Si deduce l’error iuris della sentenza impugnata che ha escluso la decadenza dal beneficio del condono ex art. 12 cit., del contribuente che non versi anche la seconda rata, senza avvedersi che, diversamente da quanto previsto per alcune misure premiali disciplinate dalla stessa legge, nella specie la sanatoria si perfeziona unicamente con l’integrale pagamento di entrambe le rate.
1.1. Il motivo è fondato.
S’intende dare continuità al costante indirizzo della Corte, in virtù del quale: “La sanatoria prevista dalla L. n. 289 del 2000, art. 12, costituisce una forma di condono clemenziale applicabile in relazione a cartelle esattoriali relative ad IRPEF ed ILOR incluse in ruoli emessi da uffici statali e affidati ai concessionari del servizio nazionale della riscossione fino al 31 dicembre 2000 mediante il pagamento del 25 per cento dell’importo iscritto a ruolo, sicchè, essendo pienamente certo il “quantum” da versarsi per definire favorevolmente la lite fiscale, l’efficacia della sanatoria è condizionata al pagamento dell’intero importo dovuto e l’omesso o ritardato versamento delle rate successive alla prima escludono il verificarsi della definizione della lite pendente” (Cass. n. 11669/16, 21416/16, 20746/10)” (Cass. 22/06/2018, n. 16475).
Il giudice d’appello ha erroneamente adottato una soluzione giuridica antitetica rispetto a questo principio di diritto.
Ciò stabilito, è il caso di rimarcare che, nel giudizio di legittimità, finalizzato al controllo di legalità della decisione di merito, nessuna rilevanza può riconoscersi alla circostanza di fatto, genericamente allegata dal controricorrente, in base alla quale egli avrebbe omesso di pagare la seconda rata del condono per essersi dimenticato della relativa scadenza, data l’incertezza del quadro normativo riguardante tale adempimento.
In conclusione, il motivo va accolto.
2. Occorre adesso esaminare il ricorso incidentale, affidato ad un unico motivo, così rubricato: “Violazione e falsa applicazione del D.Lgs. n. 546 del 1992, artt. 14, 49 e 53 e art. 331 c.p.c., in relazione all’art. 360 c.p.c., n. 1”.
Il contribuente eccepisce che la mancata partecipazione, al giudizio di appello e a quello per cassazione, del concessionario, che aveva preso parte al giudizio di primo grado, determina la nullità del giudizio, rilevabile, anche d’ufficio, in ogni stato e grado del procedimento.

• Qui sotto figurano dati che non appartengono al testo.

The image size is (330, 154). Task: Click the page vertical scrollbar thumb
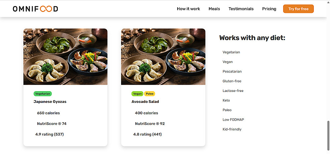coord(328,135)
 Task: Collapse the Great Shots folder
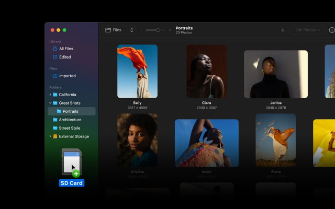click(x=50, y=103)
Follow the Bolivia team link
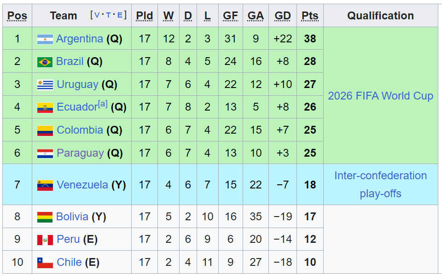The image size is (442, 276). click(72, 217)
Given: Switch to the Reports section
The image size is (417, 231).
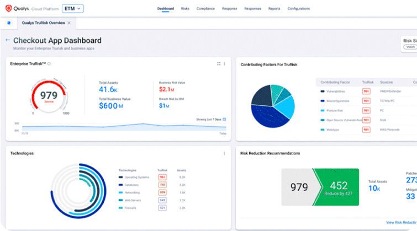Looking at the screenshot, I should (274, 9).
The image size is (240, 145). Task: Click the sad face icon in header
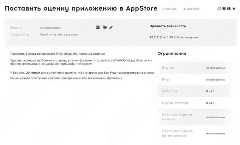tap(219, 8)
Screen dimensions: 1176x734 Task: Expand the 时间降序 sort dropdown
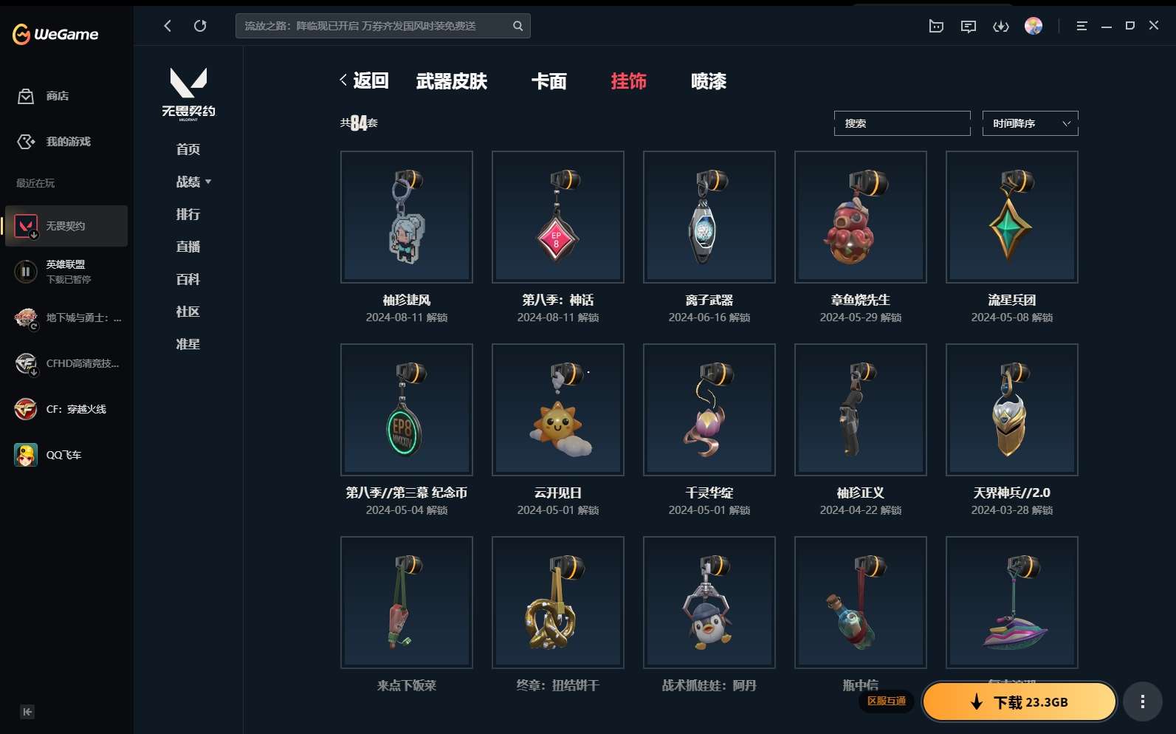coord(1030,123)
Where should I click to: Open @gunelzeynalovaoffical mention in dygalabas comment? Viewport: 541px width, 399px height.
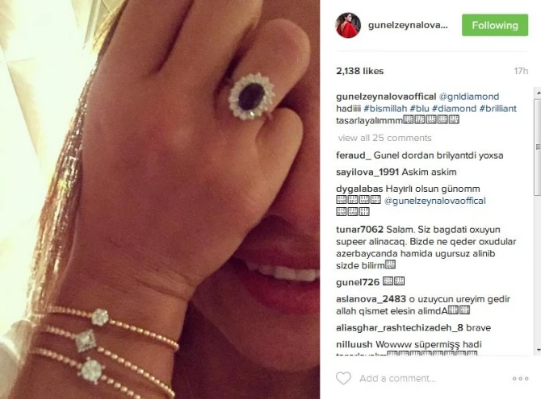point(434,201)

2.1. Il motivo è infondato.
Il tema del decidere involge direttamente il credito tributario, non già un asserito vizio dell’avviso di mora, dell’intimazione di pagamento o della cartella di pagamento; sicchè la legittimazione processuale spetta all’ente impositore e non al concessionario del servizio della riscossione che, pertanto, non è litisconsorte necessario, onde nei suoi confronti non deve essere disposta l’integrazione del contraddittorio (Cass. 24/04/2018, n. 10019).
3. In definitiva, accolto il ricorso principale dell’Agenzia delle entrate, respinto il ricorso incidentale subordinato del controricorrente, la sentenza è cassata; non essendo necessari ulteriori accertamenti di fatto, la causa può essere decisa nel merito, ex art. 384 c.p.c., comma 2, con il rigetto del ricorso introduttivo del contribuente.
4. Le spese dei gradi di merito debbono essere compensate, tra le parti, mentre quelle del giudizio di legittimità seguono la soccombenza.
P.Q.M.
accoglie il ricorso principale; rigetta il ricorso incidentale; cassa la sentenza impugnata; decidendo nel merito, rigetta il ricorso introduttivo del contribuente; compensa, tra le parti, le spese dei gradi di merito; condanna il contribuente a pagare all’Agenzia delle entrate le spese del giudizio di legittimità che liquida in Euro 2.000,00, a titolo di compenso, oltre alle spese prenotate a debito.
Così deciso in Roma, il 11 luglio 2018.